Brief>
Where the string "button" occurs in a line of the entries below, copy that line.

*** Opening Provided information ***

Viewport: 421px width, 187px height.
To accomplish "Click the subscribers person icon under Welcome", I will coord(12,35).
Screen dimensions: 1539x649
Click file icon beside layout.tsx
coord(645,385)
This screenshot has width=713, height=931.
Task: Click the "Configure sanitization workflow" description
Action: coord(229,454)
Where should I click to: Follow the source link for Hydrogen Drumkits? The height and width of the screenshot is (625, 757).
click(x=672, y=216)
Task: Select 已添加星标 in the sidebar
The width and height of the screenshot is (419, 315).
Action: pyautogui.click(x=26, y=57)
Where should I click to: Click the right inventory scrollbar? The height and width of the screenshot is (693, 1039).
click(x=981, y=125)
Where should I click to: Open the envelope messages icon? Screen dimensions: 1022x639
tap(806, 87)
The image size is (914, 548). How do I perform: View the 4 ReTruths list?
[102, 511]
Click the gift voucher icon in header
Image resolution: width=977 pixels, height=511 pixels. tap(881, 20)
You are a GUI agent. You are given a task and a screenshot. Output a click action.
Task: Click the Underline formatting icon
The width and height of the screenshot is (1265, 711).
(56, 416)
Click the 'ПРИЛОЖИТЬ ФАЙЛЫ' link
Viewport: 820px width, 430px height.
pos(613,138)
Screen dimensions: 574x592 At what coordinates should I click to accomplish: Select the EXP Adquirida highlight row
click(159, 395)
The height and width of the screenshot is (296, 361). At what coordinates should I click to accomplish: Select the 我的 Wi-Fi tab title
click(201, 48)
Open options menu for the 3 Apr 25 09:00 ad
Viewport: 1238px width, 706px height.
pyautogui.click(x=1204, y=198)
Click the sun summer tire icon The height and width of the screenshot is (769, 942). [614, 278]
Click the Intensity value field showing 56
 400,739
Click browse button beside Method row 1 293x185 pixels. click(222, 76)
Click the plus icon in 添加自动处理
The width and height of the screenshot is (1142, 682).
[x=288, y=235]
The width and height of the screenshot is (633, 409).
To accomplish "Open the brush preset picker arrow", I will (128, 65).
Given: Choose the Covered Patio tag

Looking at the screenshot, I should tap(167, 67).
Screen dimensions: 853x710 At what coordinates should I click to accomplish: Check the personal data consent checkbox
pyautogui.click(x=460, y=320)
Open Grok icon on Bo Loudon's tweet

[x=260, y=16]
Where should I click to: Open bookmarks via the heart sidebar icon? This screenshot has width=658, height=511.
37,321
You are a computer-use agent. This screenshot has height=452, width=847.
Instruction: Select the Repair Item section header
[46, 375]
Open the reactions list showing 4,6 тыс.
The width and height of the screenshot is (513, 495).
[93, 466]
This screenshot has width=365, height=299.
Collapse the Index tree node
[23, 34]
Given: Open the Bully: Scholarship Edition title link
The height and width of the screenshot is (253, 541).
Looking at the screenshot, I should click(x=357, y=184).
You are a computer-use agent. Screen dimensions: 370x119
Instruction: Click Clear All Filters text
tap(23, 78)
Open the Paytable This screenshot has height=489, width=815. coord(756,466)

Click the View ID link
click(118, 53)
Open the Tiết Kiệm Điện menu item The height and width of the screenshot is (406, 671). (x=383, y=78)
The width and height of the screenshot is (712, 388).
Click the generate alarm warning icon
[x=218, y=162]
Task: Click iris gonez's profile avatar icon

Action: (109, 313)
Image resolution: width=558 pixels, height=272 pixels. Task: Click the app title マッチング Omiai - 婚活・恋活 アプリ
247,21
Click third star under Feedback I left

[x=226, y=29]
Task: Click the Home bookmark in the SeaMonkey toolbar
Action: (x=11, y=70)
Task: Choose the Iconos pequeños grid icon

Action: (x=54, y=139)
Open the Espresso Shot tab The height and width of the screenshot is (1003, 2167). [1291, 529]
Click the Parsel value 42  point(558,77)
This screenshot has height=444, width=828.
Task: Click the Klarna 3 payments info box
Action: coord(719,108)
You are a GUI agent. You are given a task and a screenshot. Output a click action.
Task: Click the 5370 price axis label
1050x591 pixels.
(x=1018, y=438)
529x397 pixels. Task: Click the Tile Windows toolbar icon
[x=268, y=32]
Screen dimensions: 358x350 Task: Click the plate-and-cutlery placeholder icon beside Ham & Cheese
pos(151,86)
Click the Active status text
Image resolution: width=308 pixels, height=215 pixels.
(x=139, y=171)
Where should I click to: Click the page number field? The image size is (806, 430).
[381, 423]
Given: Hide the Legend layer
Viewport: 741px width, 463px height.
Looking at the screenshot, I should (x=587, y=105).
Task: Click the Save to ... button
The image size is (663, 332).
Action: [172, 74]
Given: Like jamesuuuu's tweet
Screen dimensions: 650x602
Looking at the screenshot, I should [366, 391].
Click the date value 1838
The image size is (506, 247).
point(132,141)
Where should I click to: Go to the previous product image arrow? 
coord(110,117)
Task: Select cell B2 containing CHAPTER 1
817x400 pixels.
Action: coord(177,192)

*** Closing Provided information ***

Solution to the problem>
Click browse button beside Method row 1 293x185 pixels. click(222, 76)
Task: Click the Save to ... button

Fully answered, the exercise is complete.